REQUIRED WORK. Turn each line of the items below into a JSON list of strings, one string per line, leaving out blank lines.

— start RAW DATA —

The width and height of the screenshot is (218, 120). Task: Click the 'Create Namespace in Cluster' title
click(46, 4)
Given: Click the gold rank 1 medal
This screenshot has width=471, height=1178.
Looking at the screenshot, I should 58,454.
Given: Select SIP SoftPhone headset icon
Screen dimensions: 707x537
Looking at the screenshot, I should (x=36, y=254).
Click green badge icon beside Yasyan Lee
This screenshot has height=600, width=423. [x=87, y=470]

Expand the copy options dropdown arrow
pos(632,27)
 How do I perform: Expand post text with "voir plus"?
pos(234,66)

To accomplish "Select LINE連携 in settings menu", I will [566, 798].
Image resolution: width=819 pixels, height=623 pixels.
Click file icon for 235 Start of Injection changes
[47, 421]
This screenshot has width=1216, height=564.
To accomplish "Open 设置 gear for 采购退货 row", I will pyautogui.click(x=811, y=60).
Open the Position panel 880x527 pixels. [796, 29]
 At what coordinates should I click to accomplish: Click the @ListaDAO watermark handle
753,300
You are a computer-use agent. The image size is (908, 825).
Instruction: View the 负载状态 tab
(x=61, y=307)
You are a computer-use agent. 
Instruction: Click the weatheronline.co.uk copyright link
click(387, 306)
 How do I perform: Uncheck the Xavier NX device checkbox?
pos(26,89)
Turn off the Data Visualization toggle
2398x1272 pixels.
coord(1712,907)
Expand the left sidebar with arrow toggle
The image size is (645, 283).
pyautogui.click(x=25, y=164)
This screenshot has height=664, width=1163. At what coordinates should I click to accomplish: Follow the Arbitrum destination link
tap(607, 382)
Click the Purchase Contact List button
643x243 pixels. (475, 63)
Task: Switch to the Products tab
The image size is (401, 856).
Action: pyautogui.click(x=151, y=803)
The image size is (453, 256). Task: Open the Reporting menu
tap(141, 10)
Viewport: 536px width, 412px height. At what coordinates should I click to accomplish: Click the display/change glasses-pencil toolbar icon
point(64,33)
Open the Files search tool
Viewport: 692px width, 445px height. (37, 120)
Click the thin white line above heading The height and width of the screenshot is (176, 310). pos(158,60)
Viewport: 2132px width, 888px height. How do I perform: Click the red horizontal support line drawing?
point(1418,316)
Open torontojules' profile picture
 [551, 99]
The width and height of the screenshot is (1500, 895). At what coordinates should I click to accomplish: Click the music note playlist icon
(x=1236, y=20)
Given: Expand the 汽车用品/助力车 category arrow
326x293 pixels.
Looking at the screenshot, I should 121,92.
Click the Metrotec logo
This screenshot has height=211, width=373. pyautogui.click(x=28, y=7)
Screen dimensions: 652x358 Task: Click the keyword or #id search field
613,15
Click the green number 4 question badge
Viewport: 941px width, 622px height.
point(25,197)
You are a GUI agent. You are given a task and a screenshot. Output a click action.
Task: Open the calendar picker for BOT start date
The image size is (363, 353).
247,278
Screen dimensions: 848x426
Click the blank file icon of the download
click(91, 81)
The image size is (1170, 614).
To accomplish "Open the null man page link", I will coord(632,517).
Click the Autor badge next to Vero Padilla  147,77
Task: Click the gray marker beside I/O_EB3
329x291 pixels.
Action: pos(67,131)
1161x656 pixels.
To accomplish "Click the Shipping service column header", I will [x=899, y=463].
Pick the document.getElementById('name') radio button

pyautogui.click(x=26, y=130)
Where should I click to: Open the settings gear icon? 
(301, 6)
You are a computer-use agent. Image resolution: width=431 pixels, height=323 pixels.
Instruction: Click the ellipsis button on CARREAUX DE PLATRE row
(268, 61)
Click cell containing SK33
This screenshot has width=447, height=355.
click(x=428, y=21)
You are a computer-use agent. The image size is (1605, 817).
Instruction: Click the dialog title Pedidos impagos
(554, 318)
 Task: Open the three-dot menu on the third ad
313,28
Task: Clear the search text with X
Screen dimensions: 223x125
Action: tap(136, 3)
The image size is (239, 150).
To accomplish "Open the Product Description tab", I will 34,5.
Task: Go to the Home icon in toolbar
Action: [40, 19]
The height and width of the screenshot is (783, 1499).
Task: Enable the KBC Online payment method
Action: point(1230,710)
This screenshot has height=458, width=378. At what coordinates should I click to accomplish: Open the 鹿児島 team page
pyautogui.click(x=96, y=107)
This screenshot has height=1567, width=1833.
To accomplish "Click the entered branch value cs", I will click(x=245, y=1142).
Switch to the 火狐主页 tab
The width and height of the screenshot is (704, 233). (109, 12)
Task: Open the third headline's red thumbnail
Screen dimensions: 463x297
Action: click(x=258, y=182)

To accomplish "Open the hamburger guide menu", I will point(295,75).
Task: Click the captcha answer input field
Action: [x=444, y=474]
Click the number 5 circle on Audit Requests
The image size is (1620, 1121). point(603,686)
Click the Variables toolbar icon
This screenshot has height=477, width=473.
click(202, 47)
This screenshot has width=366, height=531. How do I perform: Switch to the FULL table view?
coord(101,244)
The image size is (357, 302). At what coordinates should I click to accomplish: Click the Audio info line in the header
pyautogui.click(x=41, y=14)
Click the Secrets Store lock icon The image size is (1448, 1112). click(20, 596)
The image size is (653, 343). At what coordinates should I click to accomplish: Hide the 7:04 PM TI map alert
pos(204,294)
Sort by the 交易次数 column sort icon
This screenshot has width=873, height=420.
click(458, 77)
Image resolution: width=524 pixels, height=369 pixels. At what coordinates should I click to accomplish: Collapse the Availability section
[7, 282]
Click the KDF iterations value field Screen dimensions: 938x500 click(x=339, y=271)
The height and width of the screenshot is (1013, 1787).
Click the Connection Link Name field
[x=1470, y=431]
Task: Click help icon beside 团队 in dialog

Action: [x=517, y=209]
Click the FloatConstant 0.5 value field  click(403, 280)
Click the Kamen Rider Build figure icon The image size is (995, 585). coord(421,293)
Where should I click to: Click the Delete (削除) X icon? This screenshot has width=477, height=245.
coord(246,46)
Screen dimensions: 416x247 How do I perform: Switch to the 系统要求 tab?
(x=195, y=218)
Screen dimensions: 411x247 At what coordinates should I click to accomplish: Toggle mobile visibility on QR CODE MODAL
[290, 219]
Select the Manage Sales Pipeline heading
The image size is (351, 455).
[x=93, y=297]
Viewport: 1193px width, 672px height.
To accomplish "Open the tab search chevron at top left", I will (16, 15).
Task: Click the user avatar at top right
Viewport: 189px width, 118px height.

— end RAW DATA —

CORRECT ANSWER.
[
  "The width and height of the screenshot is (218, 120). Task: Click the 'Create Namespace in Cluster' title",
  "click(46, 4)",
  "Given: Click the gold rank 1 medal",
  "This screenshot has width=471, height=1178.",
  "Looking at the screenshot, I should 58,454.",
  "Given: Select SIP SoftPhone headset icon",
  "Screen dimensions: 707x537",
  "Looking at the screenshot, I should (x=36, y=254).",
  "Click green badge icon beside Yasyan Lee",
  "This screenshot has height=600, width=423. [x=87, y=470]",
  "Expand the copy options dropdown arrow",
  "pos(632,27)",
  " How do I perform: Expand post text with \"voir plus\"?",
  "pos(234,66)",
  "To accomplish \"Select LINE連携 in settings menu\", I will [566, 798].",
  "Image resolution: width=819 pixels, height=623 pixels.",
  "Click file icon for 235 Start of Injection changes",
  "[47, 421]",
  "This screenshot has width=1216, height=564.",
  "To accomplish \"Open 设置 gear for 采购退货 row\", I will pyautogui.click(x=811, y=60).",
  "Open the Position panel 880x527 pixels. [796, 29]",
  " At what coordinates should I click to accomplish: Click the @ListaDAO watermark handle",
  "753,300",
  "You are a computer-use agent. The image size is (908, 825).",
  "Instruction: View the 负载状态 tab",
  "(x=61, y=307)",
  "You are a computer-use agent. ",
  "Instruction: Click the weatheronline.co.uk copyright link",
  "click(387, 306)",
  " How do I perform: Uncheck the Xavier NX device checkbox?",
  "pos(26,89)",
  "Turn off the Data Visualization toggle",
  "2398x1272 pixels.",
  "coord(1712,907)",
  "Expand the left sidebar with arrow toggle",
  "The image size is (645, 283).",
  "pyautogui.click(x=25, y=164)",
  "This screenshot has height=664, width=1163. At what coordinates should I click to accomplish: Follow the Arbitrum destination link",
  "tap(607, 382)",
  "Click the Purchase Contact List button",
  "643x243 pixels. (475, 63)",
  "Task: Switch to the Products tab",
  "The image size is (401, 856).",
  "Action: pyautogui.click(x=151, y=803)",
  "The image size is (453, 256). Task: Open the Reporting menu",
  "tap(141, 10)",
  "Viewport: 536px width, 412px height. At what coordinates should I click to accomplish: Click the display/change glasses-pencil toolbar icon",
  "point(64,33)",
  "Open the Files search tool",
  "Viewport: 692px width, 445px height. (37, 120)",
  "Click the thin white line above heading The height and width of the screenshot is (176, 310). pos(158,60)",
  "Viewport: 2132px width, 888px height. How do I perform: Click the red horizontal support line drawing?",
  "point(1418,316)",
  "Open torontojules' profile picture",
  " [551, 99]",
  "The width and height of the screenshot is (1500, 895). At what coordinates should I click to accomplish: Click the music note playlist icon",
  "(x=1236, y=20)",
  "Given: Expand the 汽车用品/助力车 category arrow",
  "326x293 pixels.",
  "Looking at the screenshot, I should 121,92.",
  "Click the Metrotec logo",
  "This screenshot has height=211, width=373. pyautogui.click(x=28, y=7)",
  "Screen dimensions: 652x358 Task: Click the keyword or #id search field",
  "613,15",
  "Click the green number 4 question badge",
  "Viewport: 941px width, 622px height.",
  "point(25,197)",
  "You are a GUI agent. You are given a task and a screenshot. Output a click action.",
  "Task: Open the calendar picker for BOT start date",
  "The image size is (363, 353).",
  "247,278",
  "Screen dimensions: 848x426",
  "Click the blank file icon of the download",
  "click(91, 81)",
  "The image size is (1170, 614).",
  "To accomplish \"Open the null man page link\", I will coord(632,517).",
  "Click the Autor badge next to Vero Padilla  147,77",
  "Task: Click the gray marker beside I/O_EB3",
  "329x291 pixels.",
  "Action: pos(67,131)",
  "1161x656 pixels.",
  "To accomplish \"Click the Shipping service column header\", I will [x=899, y=463].",
  "Pick the document.getElementById('name') radio button",
  "pyautogui.click(x=26, y=130)",
  "Where should I click to: Open the settings gear icon? ",
  "(301, 6)",
  "You are a computer-use agent. Image resolution: width=431 pixels, height=323 pixels.",
  "Instruction: Click the ellipsis button on CARREAUX DE PLATRE row",
  "(268, 61)",
  "Click cell containing SK33",
  "This screenshot has width=447, height=355.",
  "click(x=428, y=21)",
  "You are a computer-use agent. The image size is (1605, 817).",
  "Instruction: Click the dialog title Pedidos impagos",
  "(554, 318)",
  " Task: Open the three-dot menu on the third ad",
  "313,28",
  "Task: Clear the search text with X",
  "Screen dimensions: 223x125",
  "Action: tap(136, 3)",
  "The image size is (239, 150).",
  "To accomplish \"Open the Product Description tab\", I will 34,5.",
  "Task: Go to the Home icon in toolbar",
  "Action: [40, 19]",
  "The height and width of the screenshot is (783, 1499).",
  "Task: Enable the KBC Online payment method",
  "Action: point(1230,710)",
  "This screenshot has height=458, width=378. At what coordinates should I click to accomplish: Open the 鹿児島 team page",
  "pyautogui.click(x=96, y=107)",
  "This screenshot has height=1567, width=1833.",
  "To accomplish \"Click the entered branch value cs\", I will click(x=245, y=1142).",
  "Switch to the 火狐主页 tab",
  "The width and height of the screenshot is (704, 233). (109, 12)",
  "Task: Open the third headline's red thumbnail",
  "Screen dimensions: 463x297",
  "Action: click(x=258, y=182)",
  "To accomplish \"Open the hamburger guide menu\", I will point(295,75).",
  "Task: Click the captcha answer input field",
  "Action: [x=444, y=474]",
  "Click the number 5 circle on Audit Requests",
  "The image size is (1620, 1121). point(603,686)",
  "Click the Variables toolbar icon",
  "This screenshot has height=477, width=473.",
  "click(202, 47)",
  "This screenshot has width=366, height=531. How do I perform: Switch to the FULL table view?",
  "coord(101,244)",
  "The image size is (357, 302). At what coordinates should I click to accomplish: Click the Audio info line in the header",
  "pyautogui.click(x=41, y=14)",
  "Click the Secrets Store lock icon The image size is (1448, 1112). click(20, 596)",
  "The image size is (653, 343). At what coordinates should I click to accomplish: Hide the 7:04 PM TI map alert",
  "pos(204,294)",
  "Sort by the 交易次数 column sort icon",
  "This screenshot has width=873, height=420.",
  "click(458, 77)",
  "Image resolution: width=524 pixels, height=369 pixels. At what coordinates should I click to accomplish: Collapse the Availability section",
  "[7, 282]",
  "Click the KDF iterations value field Screen dimensions: 938x500 click(x=339, y=271)",
  "The height and width of the screenshot is (1013, 1787).",
  "Click the Connection Link Name field",
  "[x=1470, y=431]",
  "Task: Click help icon beside 团队 in dialog",
  "Action: [x=517, y=209]",
  "Click the FloatConstant 0.5 value field  click(403, 280)",
  "Click the Kamen Rider Build figure icon The image size is (995, 585). coord(421,293)",
  "Where should I click to: Click the Delete (削除) X icon? This screenshot has width=477, height=245.",
  "coord(246,46)",
  "Screen dimensions: 416x247 How do I perform: Switch to the 系统要求 tab?",
  "(x=195, y=218)",
  "Screen dimensions: 411x247 At what coordinates should I click to accomplish: Toggle mobile visibility on QR CODE MODAL",
  "[290, 219]",
  "Select the Manage Sales Pipeline heading",
  "The image size is (351, 455).",
  "[x=93, y=297]",
  "Viewport: 1193px width, 672px height.",
  "To accomplish \"Open the tab search chevron at top left\", I will (16, 15).",
  "Task: Click the user avatar at top right",
  "Viewport: 189px width, 118px height."
]